Organizando el vacío

Traducción: Pedro Perucca

La nueva izquierda en Europa y Estados Unidos no logró trascender su condición de síntoma de la crisis democrática para convertirse en una respuesta efectiva a ella.

Muchos comentaristas políticos están preocupados por una amenaza a la democracia proveniente de bárbaros descontrolados al otro lado de las murallas, como los partidarios de Donald Trump que se amotinaron en el Capitolio. Pero si las instituciones de la democracia liberal hoy parecen vulnerables a un desafío externo, es en gran parte porque la ciudadela fue vaciada desde adentro. Cuando la política de extrema derecha Giorgia Meloni logró una victoria en las elecciones italianas, la participación electoral fue la más baja de la historia. La indiferencia hacia lo que se considera política democrática está mucho más extendida que el deseo de experimentar con la dictadura.

No cabe duda de que la democracia está en problemas.

Fuera del ciclo electoral, la afiliación a los partidos políticos disminuyó drásticamente. Además de carecer de una base masiva, los partidos ya no tienen vínculos fuertes con organizaciones como los sindicatos, que anteriormente los mantenían en contacto con la sociedad. Sin miembros y grupos afiliados que apoyen sus esfuerzos, los equipos de liderazgo de los partidos se vuelven cada vez más dependientes de los aportes de las corporaciones y de personas adineradas para financiar sus campañas. Los políticos también apuntan al mundo de los negocios para encontrar empleos lucrativos al terminar sus carreras, lo que refuerza la desilusión generalizada con una clase política cuyos miembros parecen estar atados a intereses económicos privados y preocupados en primer lugar por engordar sus propios bolsillos. 
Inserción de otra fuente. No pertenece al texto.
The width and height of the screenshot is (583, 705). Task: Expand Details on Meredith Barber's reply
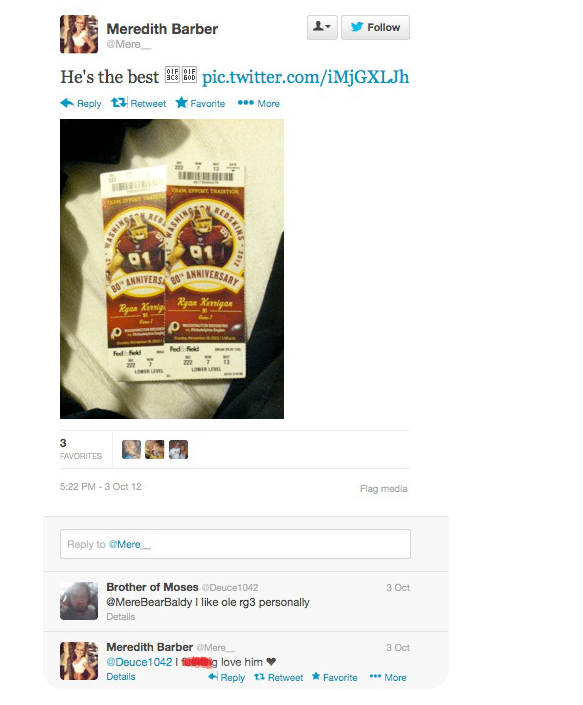point(120,677)
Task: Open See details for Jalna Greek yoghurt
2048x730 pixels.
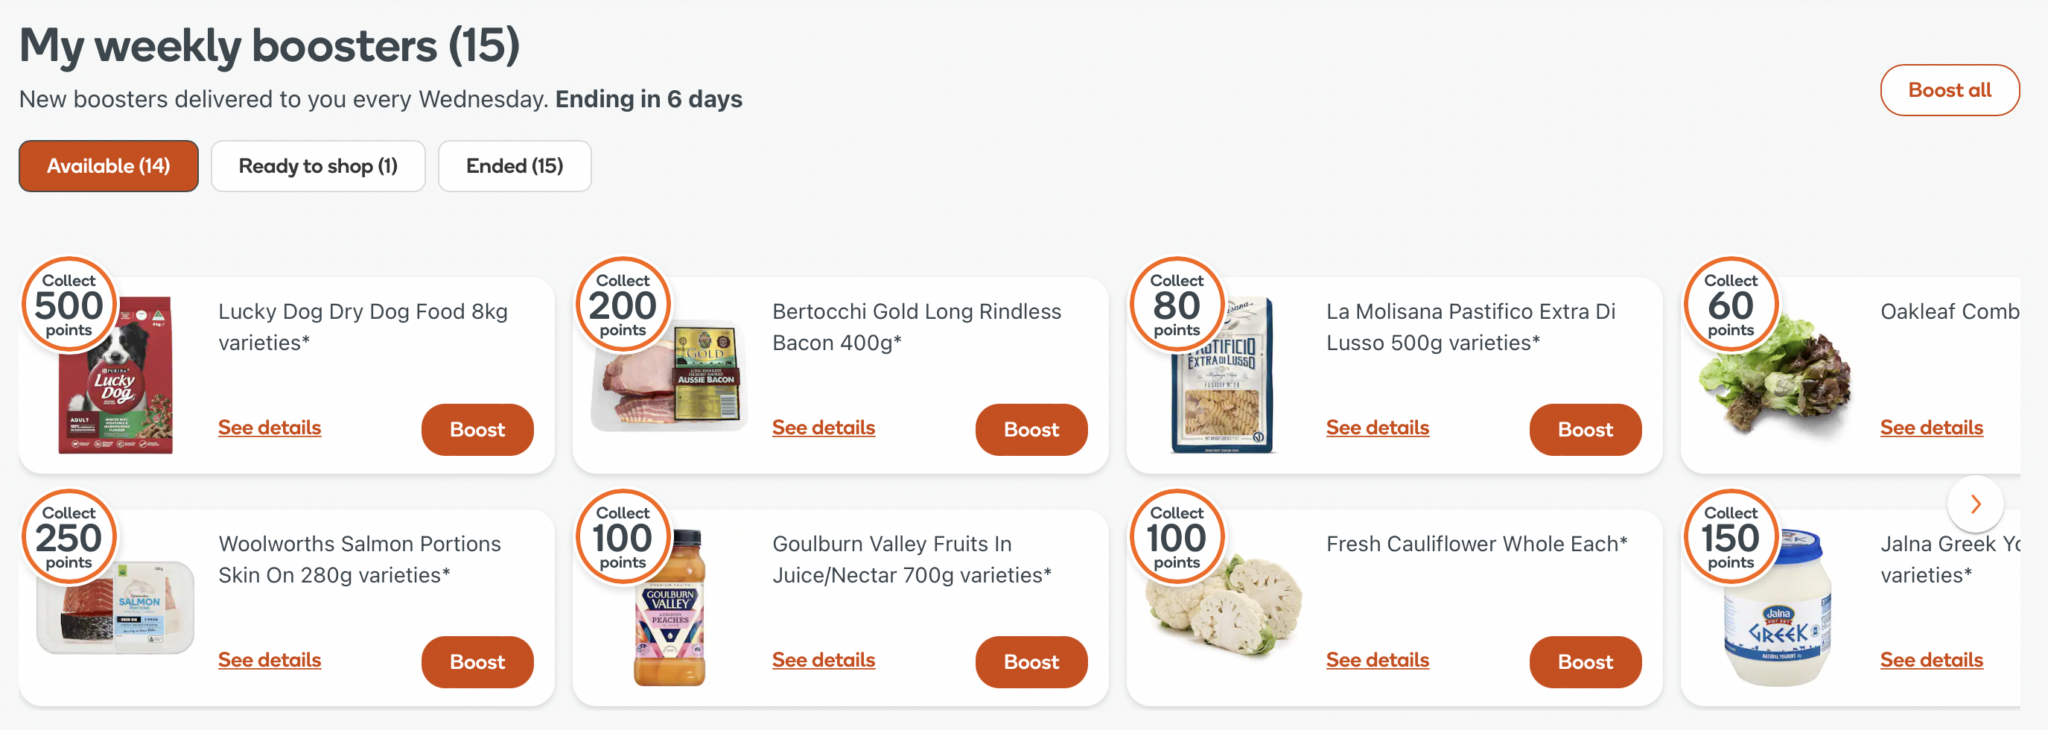Action: pyautogui.click(x=1931, y=660)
Esta forma raquítica de política democrática demostró ser altamente vulnerable a shocks repentinos, especialmente desde la Gran Recesión de 2008-9. Así, candidatos outsiders como Donald Trump pueden apoderarse de los partidos existentes y moldearlos a su antojo. Nuevas fuerzas políticas, o viejas que subsistieron en los márgenes durante décadas, pueden moverse hacia el centro del escenario, como en el caso del Movimiento Cinco Estrellas en Italia o del Partido Nacional Escocés. Los partidos tradicionales de gobierno pueden colapsar repentinamente, como ocurrió con el Fianna Fáil de Irlanda, los socialistas franceses o el PASOK en Grecia.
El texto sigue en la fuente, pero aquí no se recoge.